O tema da matéria de hoje é a cidade de Copenhagen, capital da Dinamarca, cuja região tem sido habitada há mais de 5000 anos. É um local com forte tradição na área comercial e de navegação. É exatamente por esse motivo que a cidade adquiriu o seu nome que, em dinamarquês, significa “Porto dos Comerciantes”. Oficialmente, foi fundada em 1167. Também é muito conhecida por ter sido um dos grandes centros dos Vikings.

Copenhagen tradicionalmente teve fortes laços comerciais com a Inglaterra, Noruega, Alemanha e Holanda. Já a Suécia, durante séculos, foi seu oponente, rival e inimiga. O principal produto da região e que gerou a movimentação comercial com outras nações foi o do arenque, muito abundante nas águas da região.

Borsen - Antiga Bolsa de Valores


Atualmente, as desavenças com a Suécia ficaram para trás, especialmente porque ambos países fazem parte da Comunidade Europeia e são interligados pela extraordinária ponte de Oresund, que conecta os dois países, estabelecendo uma ligação direta entre Copenhagen e Malmo, na Suécia.

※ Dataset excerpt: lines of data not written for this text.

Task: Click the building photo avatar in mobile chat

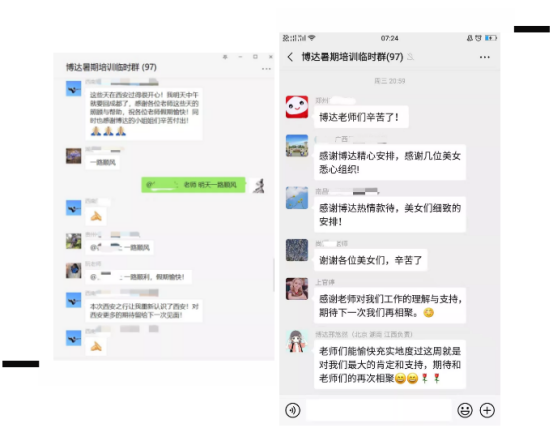Action: tap(297, 146)
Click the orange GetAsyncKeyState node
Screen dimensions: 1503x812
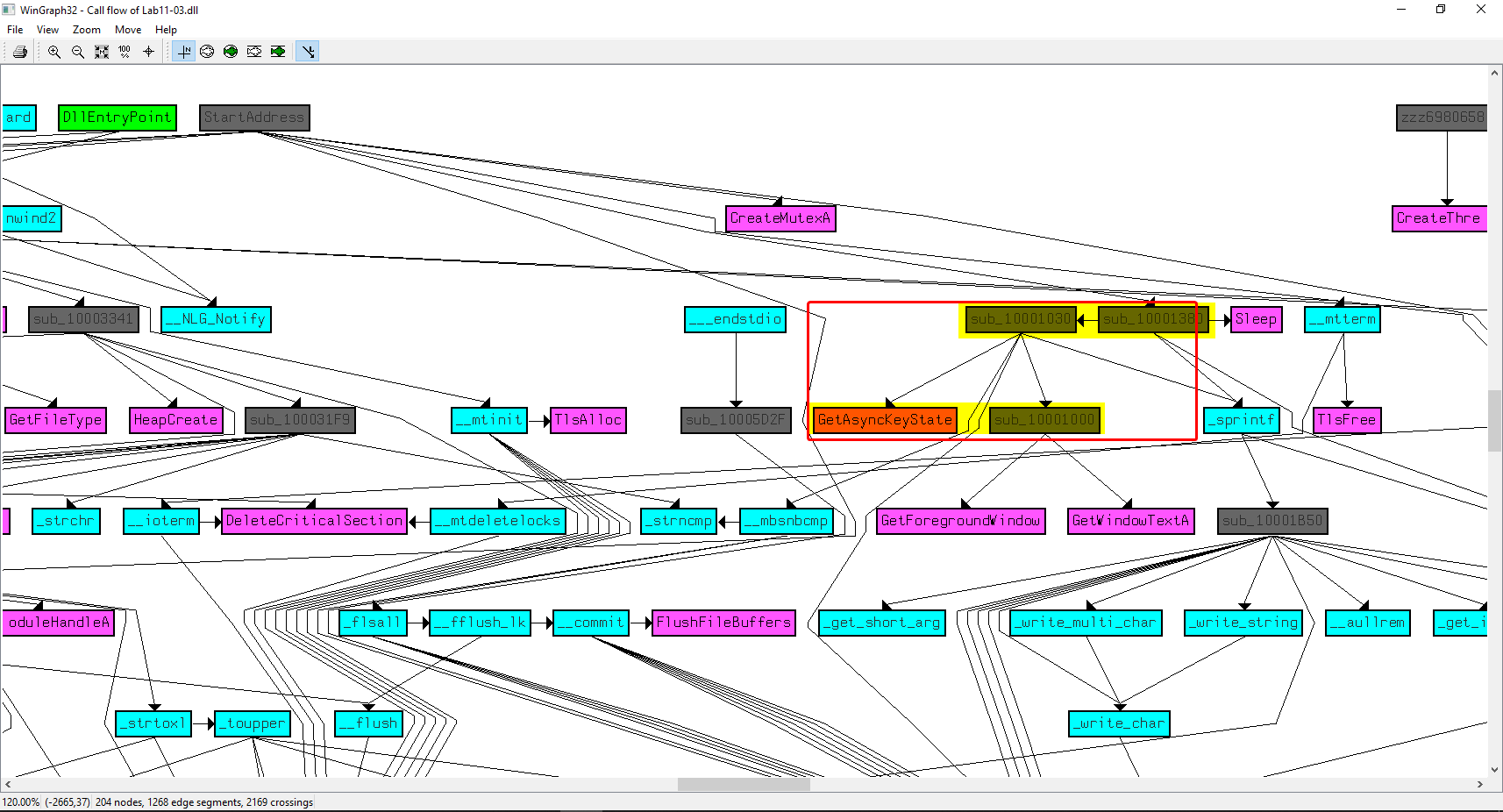[885, 420]
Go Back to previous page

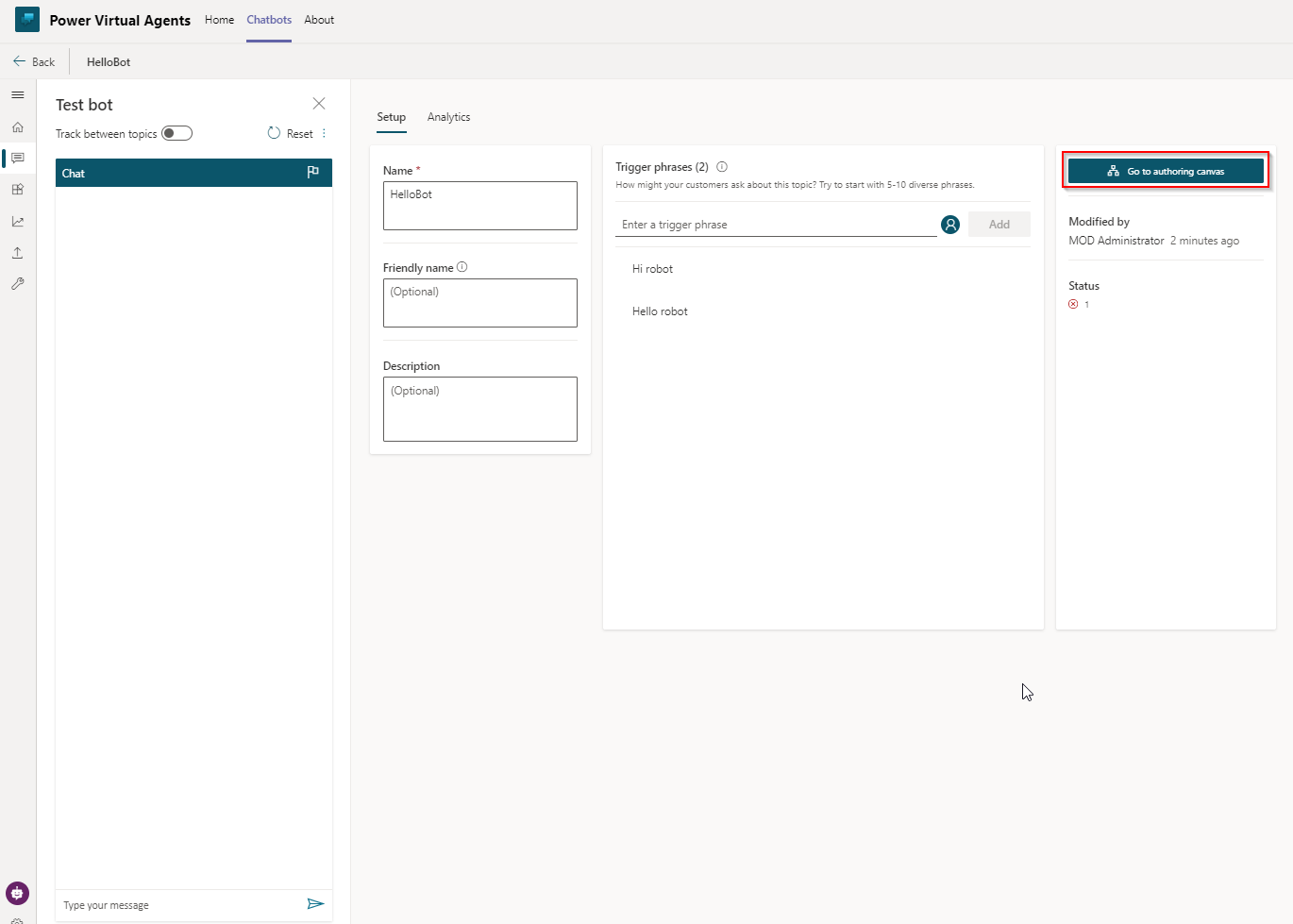tap(34, 62)
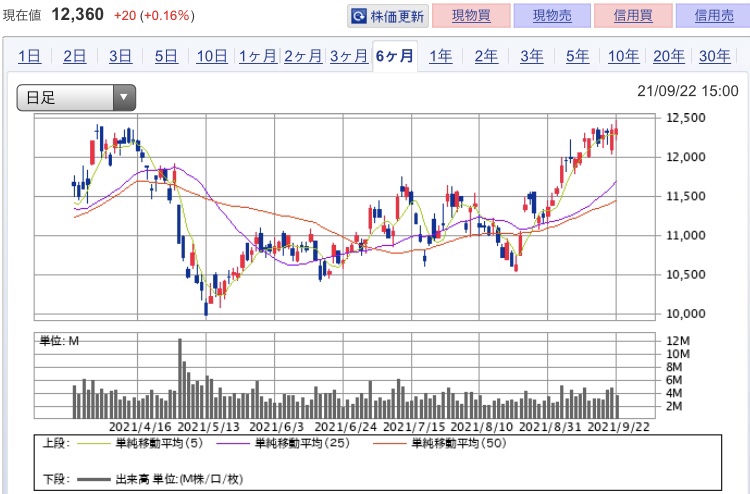The width and height of the screenshot is (750, 494).
Task: Click the orange 単純移動平均(50) legend line
Action: pos(389,443)
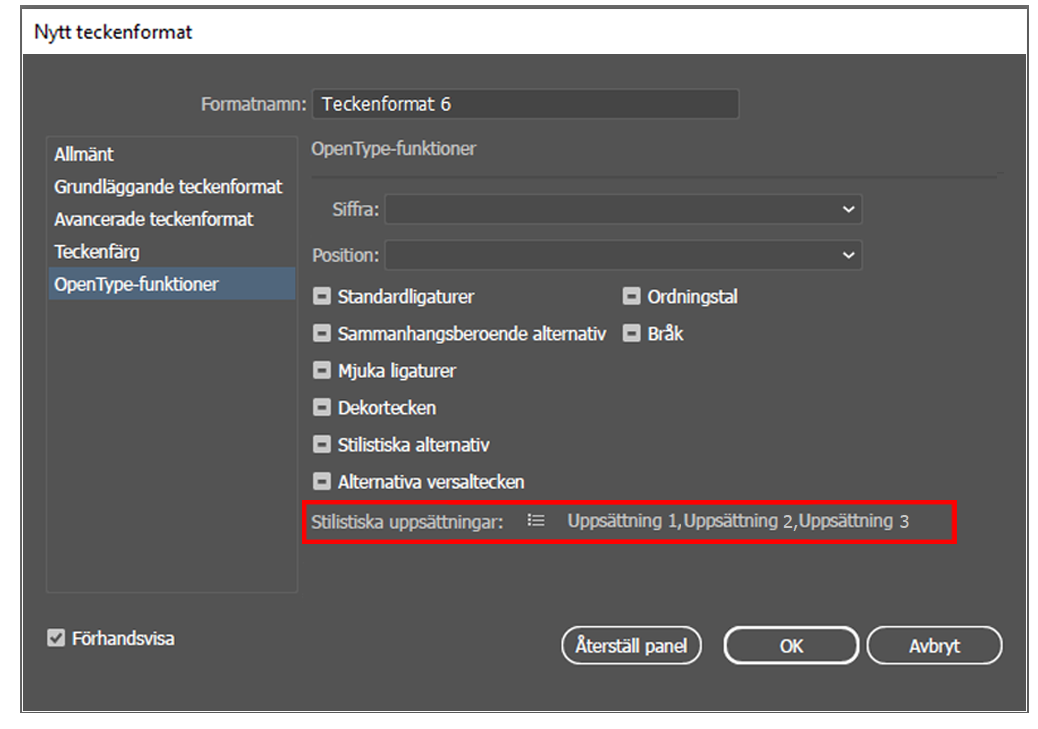The height and width of the screenshot is (729, 1038).
Task: Enable Mjuka ligaturer
Action: point(322,370)
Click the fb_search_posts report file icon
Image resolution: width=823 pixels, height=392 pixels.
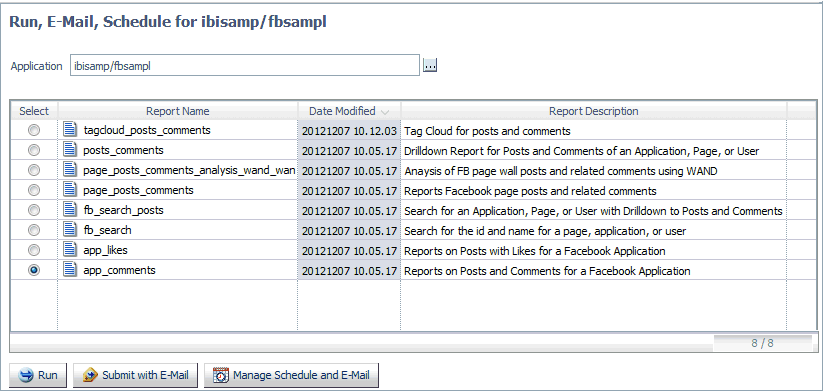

Em 1417, Copenhagen já era a maior e mais rica cidade do país, sendo a residência oficial dos reis, o que a transformou em um centro político, econômico e cultural de toda a Dinamarca. Além disso, se tornou a base mais importante da frota marítima do país. Nesta época, a coroa dinamarquesa se tornou tão poderosa que passou a cobrar pedágio para os navios que passavam na região do rio Oresund, que separa a Dinamarca da Suécia. Em 1536, o Luteranismo se tornou a religião oficial do país.

Durante as duas guerras mundiais, a Dinamarca foi neutra. No entanto, durante a Segunda Guerra Mundial, o país chegou a ser ocupado pelos alemães, o que acabou levando ao surgimento de um forte movimento de resistência anti-germânico.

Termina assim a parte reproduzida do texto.